Locate each line in the records below that contains the word "dropdown", and copy those lines out.

--------------------

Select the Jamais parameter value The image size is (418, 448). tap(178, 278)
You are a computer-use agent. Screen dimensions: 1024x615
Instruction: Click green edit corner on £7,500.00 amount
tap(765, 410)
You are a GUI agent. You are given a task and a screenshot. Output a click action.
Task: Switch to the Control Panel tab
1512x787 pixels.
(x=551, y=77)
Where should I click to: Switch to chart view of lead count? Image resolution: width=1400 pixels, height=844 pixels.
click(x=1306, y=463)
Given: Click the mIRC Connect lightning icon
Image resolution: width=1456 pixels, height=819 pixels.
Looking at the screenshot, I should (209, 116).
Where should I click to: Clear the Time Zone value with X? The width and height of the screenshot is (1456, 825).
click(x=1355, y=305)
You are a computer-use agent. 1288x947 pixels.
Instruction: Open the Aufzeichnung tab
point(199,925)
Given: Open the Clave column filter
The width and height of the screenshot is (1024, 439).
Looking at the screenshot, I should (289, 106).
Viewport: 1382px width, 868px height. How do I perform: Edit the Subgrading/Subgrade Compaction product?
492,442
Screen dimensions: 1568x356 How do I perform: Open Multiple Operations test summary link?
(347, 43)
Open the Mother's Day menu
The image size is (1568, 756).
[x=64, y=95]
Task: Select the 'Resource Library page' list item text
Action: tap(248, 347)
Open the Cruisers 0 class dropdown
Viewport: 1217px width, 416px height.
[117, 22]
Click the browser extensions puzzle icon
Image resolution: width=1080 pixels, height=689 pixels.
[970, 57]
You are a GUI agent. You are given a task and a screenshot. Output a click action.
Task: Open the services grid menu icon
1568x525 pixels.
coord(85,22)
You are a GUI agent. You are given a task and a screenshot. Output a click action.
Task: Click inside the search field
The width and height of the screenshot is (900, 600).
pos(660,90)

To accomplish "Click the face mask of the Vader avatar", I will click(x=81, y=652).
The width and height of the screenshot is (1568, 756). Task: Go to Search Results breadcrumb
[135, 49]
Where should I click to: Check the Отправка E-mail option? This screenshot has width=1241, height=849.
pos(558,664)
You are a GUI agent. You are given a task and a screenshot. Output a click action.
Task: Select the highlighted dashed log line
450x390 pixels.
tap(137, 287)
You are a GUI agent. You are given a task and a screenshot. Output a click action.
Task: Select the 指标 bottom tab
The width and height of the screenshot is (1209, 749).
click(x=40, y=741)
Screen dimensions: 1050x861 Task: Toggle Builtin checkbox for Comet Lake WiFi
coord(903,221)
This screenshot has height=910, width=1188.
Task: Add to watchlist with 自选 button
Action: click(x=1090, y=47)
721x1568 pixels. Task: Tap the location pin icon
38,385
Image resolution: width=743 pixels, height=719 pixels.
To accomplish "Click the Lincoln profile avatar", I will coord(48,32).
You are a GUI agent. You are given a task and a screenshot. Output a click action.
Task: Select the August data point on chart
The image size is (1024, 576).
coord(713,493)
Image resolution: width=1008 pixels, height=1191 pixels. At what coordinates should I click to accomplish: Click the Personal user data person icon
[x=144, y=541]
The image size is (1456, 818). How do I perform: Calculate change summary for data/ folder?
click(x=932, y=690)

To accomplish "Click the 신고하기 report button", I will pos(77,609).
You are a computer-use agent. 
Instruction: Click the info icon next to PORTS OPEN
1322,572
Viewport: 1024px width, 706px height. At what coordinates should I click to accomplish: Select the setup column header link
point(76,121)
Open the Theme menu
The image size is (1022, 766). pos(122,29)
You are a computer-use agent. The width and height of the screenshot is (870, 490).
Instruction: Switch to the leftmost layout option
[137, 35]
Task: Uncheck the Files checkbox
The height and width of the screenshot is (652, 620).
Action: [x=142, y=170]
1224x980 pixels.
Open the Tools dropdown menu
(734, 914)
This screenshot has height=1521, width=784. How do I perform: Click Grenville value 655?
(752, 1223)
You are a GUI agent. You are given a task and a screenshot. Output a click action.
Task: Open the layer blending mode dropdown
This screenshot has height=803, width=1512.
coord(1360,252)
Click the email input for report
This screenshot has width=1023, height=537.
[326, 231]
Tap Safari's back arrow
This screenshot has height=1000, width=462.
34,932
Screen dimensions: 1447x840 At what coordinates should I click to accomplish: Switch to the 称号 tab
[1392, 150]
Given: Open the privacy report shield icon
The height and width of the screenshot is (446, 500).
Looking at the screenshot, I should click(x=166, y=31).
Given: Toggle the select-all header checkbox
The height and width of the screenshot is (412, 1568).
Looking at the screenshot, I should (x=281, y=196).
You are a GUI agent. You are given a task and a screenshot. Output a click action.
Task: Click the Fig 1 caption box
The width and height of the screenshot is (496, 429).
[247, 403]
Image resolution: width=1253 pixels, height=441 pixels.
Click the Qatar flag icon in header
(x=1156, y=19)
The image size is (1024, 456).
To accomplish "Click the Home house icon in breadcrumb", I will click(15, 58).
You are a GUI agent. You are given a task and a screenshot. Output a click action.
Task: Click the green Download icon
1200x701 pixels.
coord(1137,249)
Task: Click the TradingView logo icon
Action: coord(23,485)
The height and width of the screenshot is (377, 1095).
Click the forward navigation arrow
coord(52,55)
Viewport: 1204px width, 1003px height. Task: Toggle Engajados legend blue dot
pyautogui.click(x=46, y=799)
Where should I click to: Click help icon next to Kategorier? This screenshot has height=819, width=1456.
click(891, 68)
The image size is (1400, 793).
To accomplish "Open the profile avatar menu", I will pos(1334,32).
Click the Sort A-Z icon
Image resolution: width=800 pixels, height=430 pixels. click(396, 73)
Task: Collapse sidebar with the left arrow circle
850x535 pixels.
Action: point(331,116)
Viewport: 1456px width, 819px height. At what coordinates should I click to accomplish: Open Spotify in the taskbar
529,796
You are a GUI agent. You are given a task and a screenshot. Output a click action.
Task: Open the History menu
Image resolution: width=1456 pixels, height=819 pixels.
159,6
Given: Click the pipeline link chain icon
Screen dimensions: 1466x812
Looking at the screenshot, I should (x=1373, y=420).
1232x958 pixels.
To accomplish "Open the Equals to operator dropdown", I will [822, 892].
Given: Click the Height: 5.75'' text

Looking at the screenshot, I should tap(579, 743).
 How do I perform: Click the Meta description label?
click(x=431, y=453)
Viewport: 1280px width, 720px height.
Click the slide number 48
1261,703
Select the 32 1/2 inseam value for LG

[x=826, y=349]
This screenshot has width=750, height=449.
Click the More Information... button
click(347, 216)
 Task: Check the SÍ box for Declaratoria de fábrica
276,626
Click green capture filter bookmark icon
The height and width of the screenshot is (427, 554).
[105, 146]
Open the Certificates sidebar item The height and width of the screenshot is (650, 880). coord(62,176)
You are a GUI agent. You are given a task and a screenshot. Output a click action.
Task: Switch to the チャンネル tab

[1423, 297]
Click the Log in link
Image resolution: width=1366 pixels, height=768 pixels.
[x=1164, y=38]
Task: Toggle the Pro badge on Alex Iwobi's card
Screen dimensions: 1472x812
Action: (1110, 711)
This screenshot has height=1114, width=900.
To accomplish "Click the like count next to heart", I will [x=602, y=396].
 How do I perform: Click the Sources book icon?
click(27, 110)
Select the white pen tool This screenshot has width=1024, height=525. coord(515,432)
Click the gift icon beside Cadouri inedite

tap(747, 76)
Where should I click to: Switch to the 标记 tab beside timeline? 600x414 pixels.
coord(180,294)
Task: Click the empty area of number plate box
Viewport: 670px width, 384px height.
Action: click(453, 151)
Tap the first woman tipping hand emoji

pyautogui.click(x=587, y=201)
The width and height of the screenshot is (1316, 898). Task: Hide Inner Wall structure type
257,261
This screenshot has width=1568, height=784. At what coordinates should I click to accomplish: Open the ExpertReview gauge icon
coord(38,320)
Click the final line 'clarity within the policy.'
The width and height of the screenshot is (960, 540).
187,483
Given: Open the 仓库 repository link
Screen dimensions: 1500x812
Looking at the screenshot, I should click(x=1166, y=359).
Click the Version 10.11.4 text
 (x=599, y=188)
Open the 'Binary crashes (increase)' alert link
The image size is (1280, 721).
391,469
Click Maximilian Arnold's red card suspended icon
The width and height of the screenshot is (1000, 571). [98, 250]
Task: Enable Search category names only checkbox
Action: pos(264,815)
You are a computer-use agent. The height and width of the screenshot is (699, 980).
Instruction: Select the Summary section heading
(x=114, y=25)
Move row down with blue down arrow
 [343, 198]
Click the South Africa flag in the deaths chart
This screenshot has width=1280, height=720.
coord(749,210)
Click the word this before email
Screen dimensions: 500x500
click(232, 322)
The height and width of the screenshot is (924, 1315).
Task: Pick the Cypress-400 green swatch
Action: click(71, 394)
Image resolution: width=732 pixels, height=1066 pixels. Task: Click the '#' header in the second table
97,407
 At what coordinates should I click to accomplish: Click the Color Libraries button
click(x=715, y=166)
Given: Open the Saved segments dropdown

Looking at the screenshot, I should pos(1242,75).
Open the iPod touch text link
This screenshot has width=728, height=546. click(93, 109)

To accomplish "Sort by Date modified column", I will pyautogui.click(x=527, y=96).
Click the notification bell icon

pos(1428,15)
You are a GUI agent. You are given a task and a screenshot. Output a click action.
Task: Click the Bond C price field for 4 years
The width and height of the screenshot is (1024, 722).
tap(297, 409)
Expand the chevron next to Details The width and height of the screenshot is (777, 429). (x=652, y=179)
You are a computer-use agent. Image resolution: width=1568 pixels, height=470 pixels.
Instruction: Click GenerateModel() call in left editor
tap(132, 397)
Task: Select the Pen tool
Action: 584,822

--------------------

* RESULT
Open the Cruisers 0 class dropdown
Open the Tools dropdown menu
Task: Open the layer blending mode dropdown
To accomplish "Open the Equals to operator dropdown", I will [822, 892].
Given: Open the Saved segments dropdown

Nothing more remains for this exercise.